Whenever I want to add a “splash of color” to my recipes radicchio does the trick. In this salad, radicchio isn’t just there to flaunt its color–it’s the star! At first glance you might think, oh but boring it’s just a radicchio salad…but this salad is anything but boring. The key is the dressing! This super quick radicchio salad delivers a lot of flavor. Tossed together with tangy crème fraîche, sweet syrupy honey, freshly squeezed orange and a dash of Dijon, radicchio transforms itself into a refreshing new salad sensation.
A radicchio salad is a great way to lighten up a season dominated by hearty, warm meals.
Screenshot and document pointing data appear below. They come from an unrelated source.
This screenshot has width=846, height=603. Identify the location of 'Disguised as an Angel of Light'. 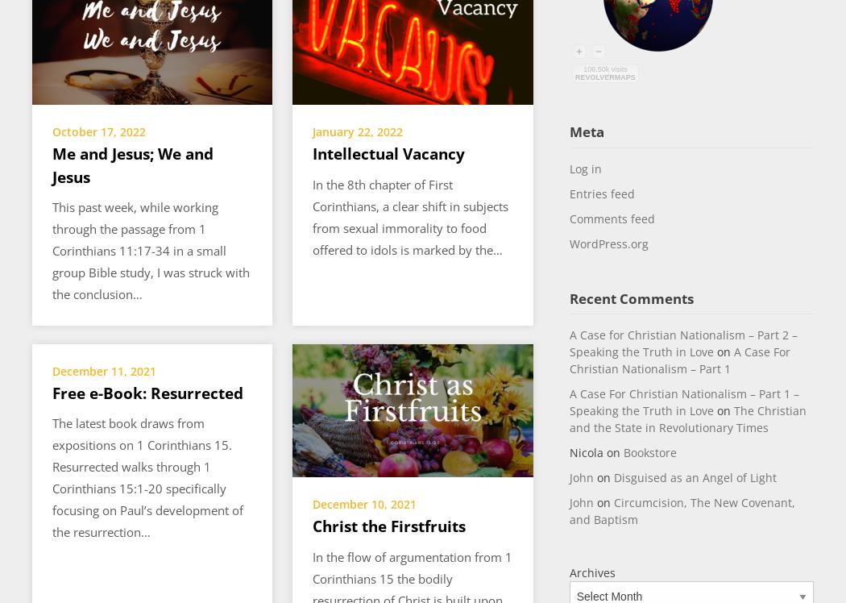
(695, 477).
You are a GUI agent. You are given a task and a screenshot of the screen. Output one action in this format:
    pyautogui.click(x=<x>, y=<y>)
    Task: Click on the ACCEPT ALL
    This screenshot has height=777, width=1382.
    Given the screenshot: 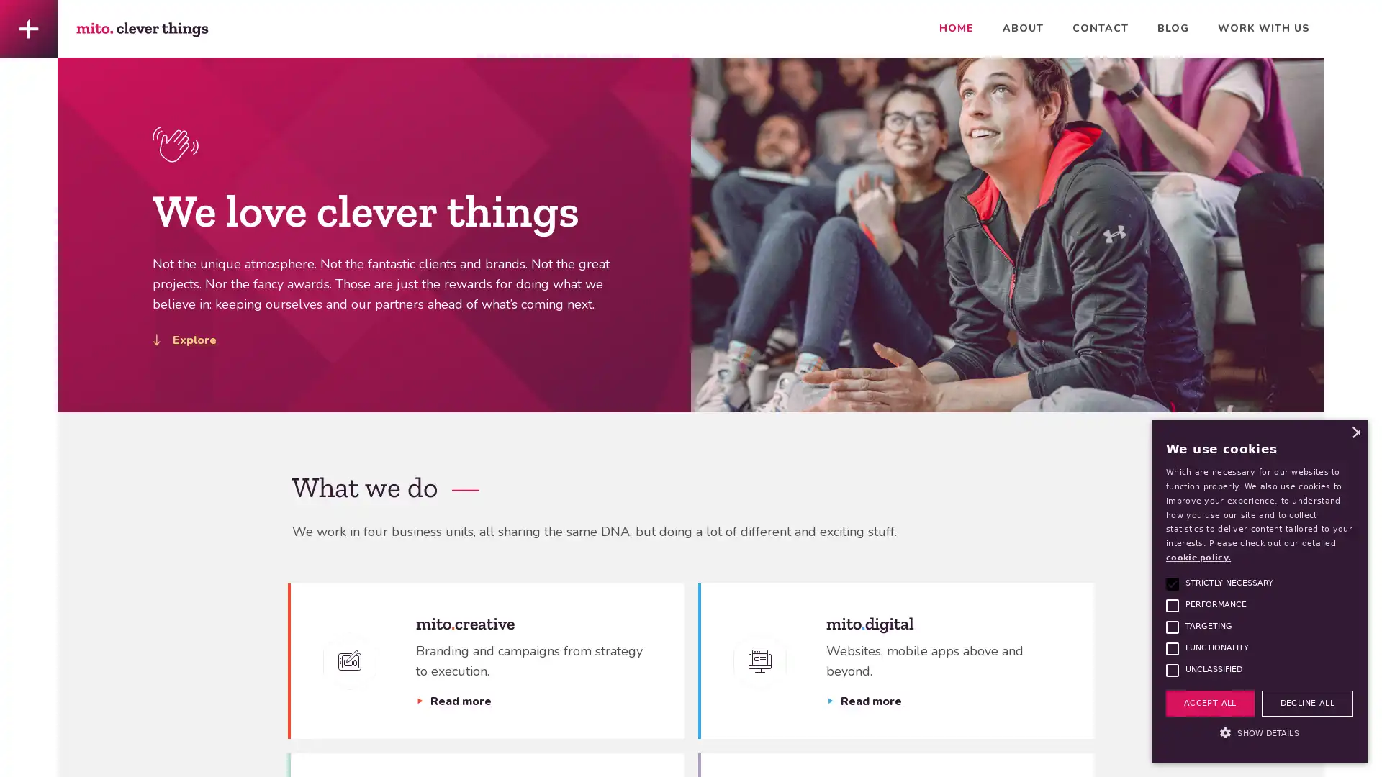 What is the action you would take?
    pyautogui.click(x=1209, y=702)
    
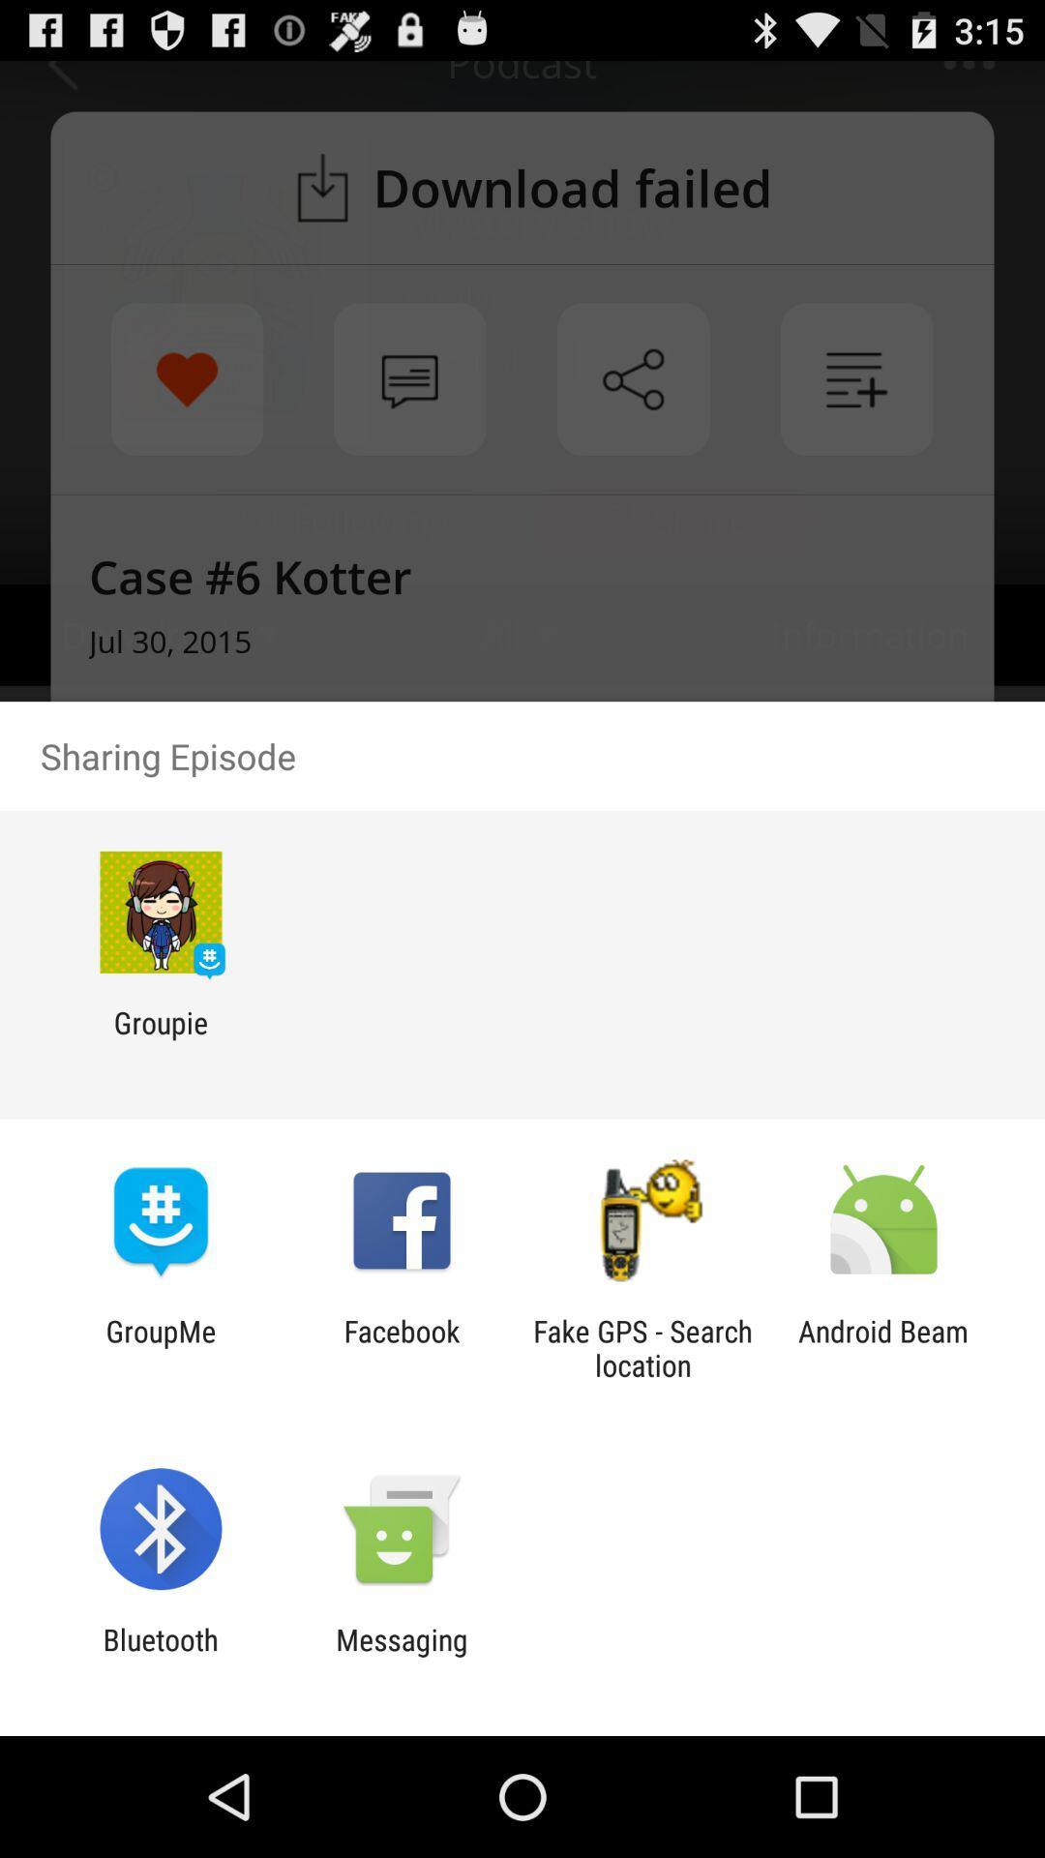 The height and width of the screenshot is (1858, 1045). I want to click on icon to the left of android beam icon, so click(642, 1347).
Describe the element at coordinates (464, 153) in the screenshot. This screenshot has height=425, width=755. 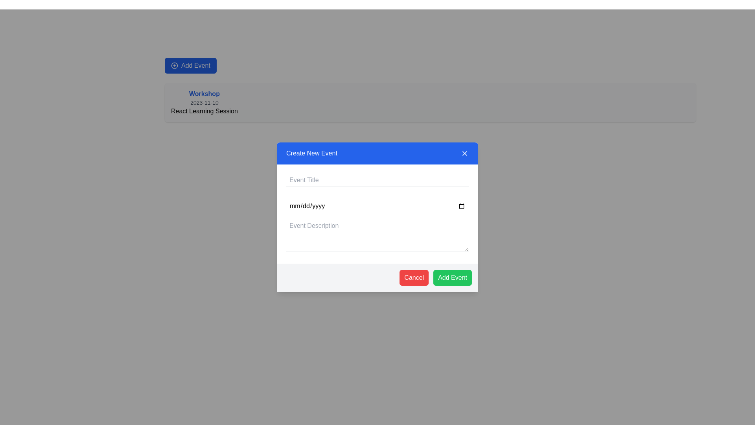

When I am looking for a super simple fall or winter salad, this is one favorite fall back recipes. It takes only minutes to prepare and is a great addition to so many types of meals. You can serve it as light starter or as a tasty side dish alongside grilled or roasted vegetables, baked potatoes or even roast chicken. It’s also a fantastic addition to any holiday meal, especially since the salad holds up so well without getting soggy. And that’s why it still remains one of my go-to winter salads.
The bitterness of radicchio can vary
Crunchy radicchio (also known as Italian chicory) with its slightly bitter leaves and distinctive reddish-purple and white color, is a in abundant in Germany from June to November. The depth of its coloring all depends upon the nature of its cultivation and how much light it was exposed to when growing. If none at all, the contrast between the deep maroon, white-veined leaves will be very strong. As for the bitterness, that’s dependent on the variety, it’s stage of growth and the weather at the time of harvest. So it can be a bit of a gamble at times as you journey through its range on the bitter scale, but more often than not, it’s only faintly bitter. Or perhaps I’ve been lucky…so far… Though, do make sure radicchio leaves are fresh looking and bright — older, dryer leaves taste more bitter.
Choose a less bitter variety or follow this tip to reduce the bitterness
The compact, cabbage shaped varieties (radicchio di Chioggia) have bitter leaves in contrast to Radicchio rosso di Treviso with its long tapering shape (like a large Belgian endive) red and white striped leaves, pure white stems and refined flavor. Some professional chefs recommend soaking the leaves in ice cold water for an hour or two before preparing to reduce the level of bitterness of a radicchio salad. Even letting it soak for 15 minutes helps to remove some of its bitterness. I do this in a salad spinner before draining the water and spinning until dry. Though, rather than question, why radicchio, perhaps it should be which radicchio? I’ll let you choose.
For the salad:
2 small heads of radicchio, leaves chopped or torn
For the dressing:
1/2 cup crème fraîche (150 g)
1 tablespoon honey
1 tablespoon grainy Dijon mustard
1 tablespoon good-quality white wine vinegar or white balsamic vinegar
3 tablespoons extra-virgin olive oil
2 tablespoons freshly squeezed orange juice
sea salt and freshly ground pepper, to taste
1. Combine the dressing ingredients in a small bowl and whisk together until well blended and smooth.
2. In a large bowl, add the radicchio leaves, toss with the dressing to gently to coat the leaves and serve.